We got ourselves a new loveable.
I walked over to meet the person hunkered down under the big thick gray hoodie.
Only a pair of hands, texting on a cell phone could be seen.
When I was standing in front of the lump of person I introduced myself and waited for a response.
The lump continued texting and grunted something inaudible.
"Ummm excuse me" I said "you need to look up when you are spoken to".
He tossed his head back and pulled his hood off.
I almost peed my pants.
The kid looks so much like The Sweet Prince Buttercup it took my breath away.
Same blue eyes, same big white teeth.
Same high cheekbones and puffy lips.
Holy shit...I was smitten.
By this boy who could be my boy.
My big grown up man son...here in front of me a boy again...
Okay, so I knew, just knew that this would spell trouble.
Anyone who knows me knows that I am head over heels in love with my perfect children.
They can do no wrong most of the time.
That I am nothing more than putty in their hands.
Well by the looks of things it appears this kid will be getting away with murder.
So as this first day continued this familiar looking loveable proved quite uncooperative.
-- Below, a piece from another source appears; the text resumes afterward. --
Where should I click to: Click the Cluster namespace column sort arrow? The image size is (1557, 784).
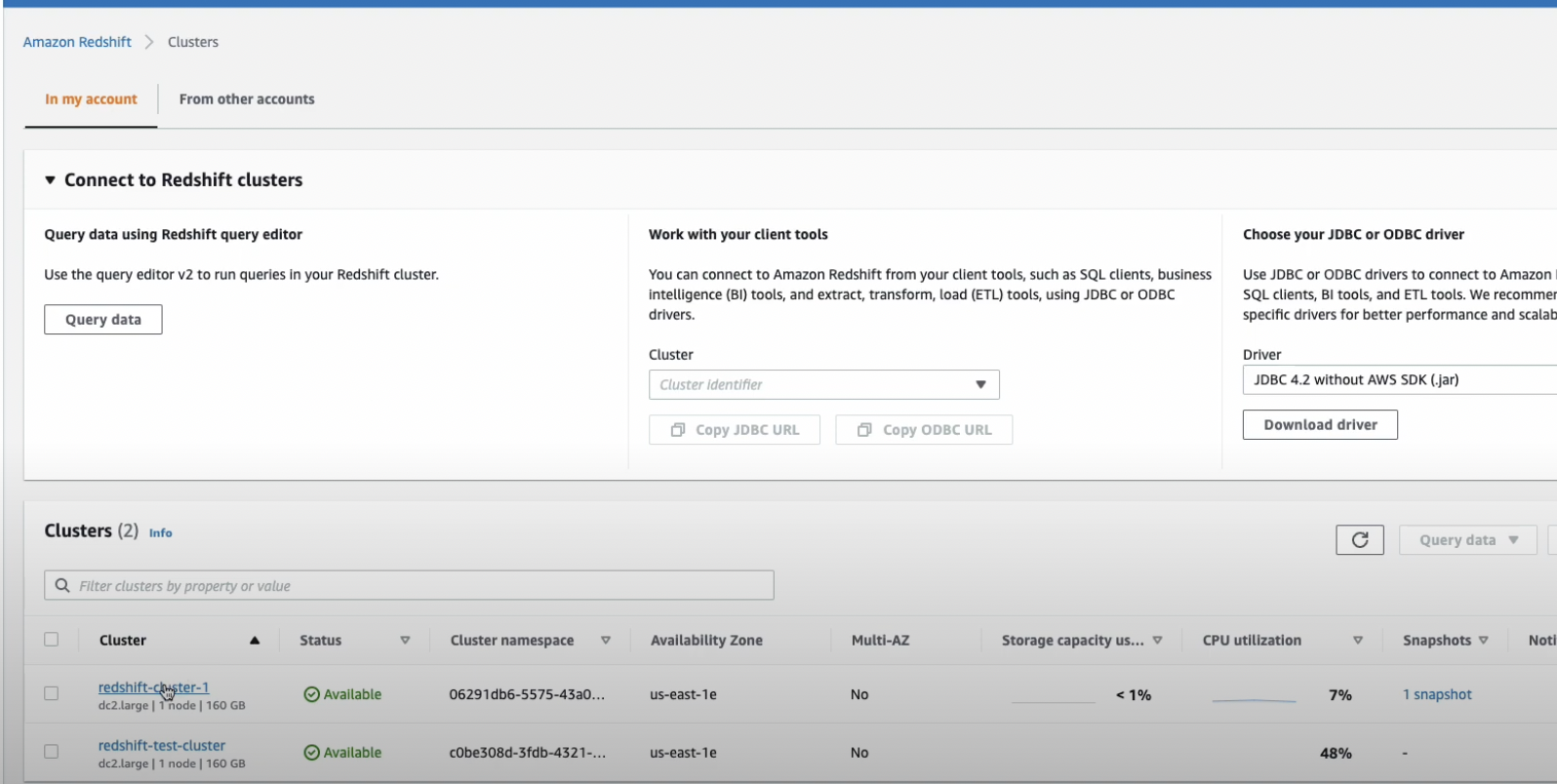tap(606, 641)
He liked to take his phone out and text.
And tell us, when reprimanded, that he was checking the time.
Cell phones are not to be used during school.
Well, my fuse was short yesterday.
And like I said before my children can do no wrong (MOST OF THE TIME)....
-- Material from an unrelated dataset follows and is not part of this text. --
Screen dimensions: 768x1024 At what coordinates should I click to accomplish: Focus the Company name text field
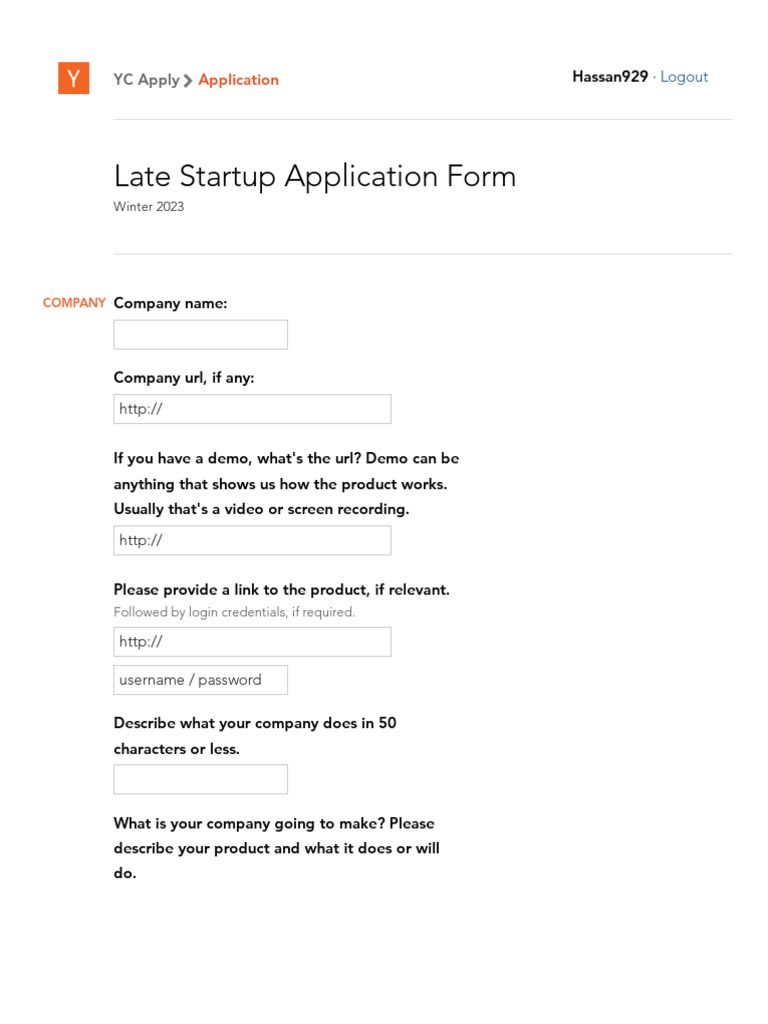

When the text happy loveable continued to disobey and disrespect, and look just like my kid when he did it...
I had no choice but to treat him like my own.
"I'm telling you one more time to put that phone away" I said "if you don't...the next time I see it I'm going to twist your ear or slap you in the back of your head...DO YOU UNDERSTAND?"
What's that expression...Familiarity breeds contempt?
Disclaimer: While I did beat the holy hell outta my own kids...(wink), I would never in a million years touch a loveable (and leave a mark).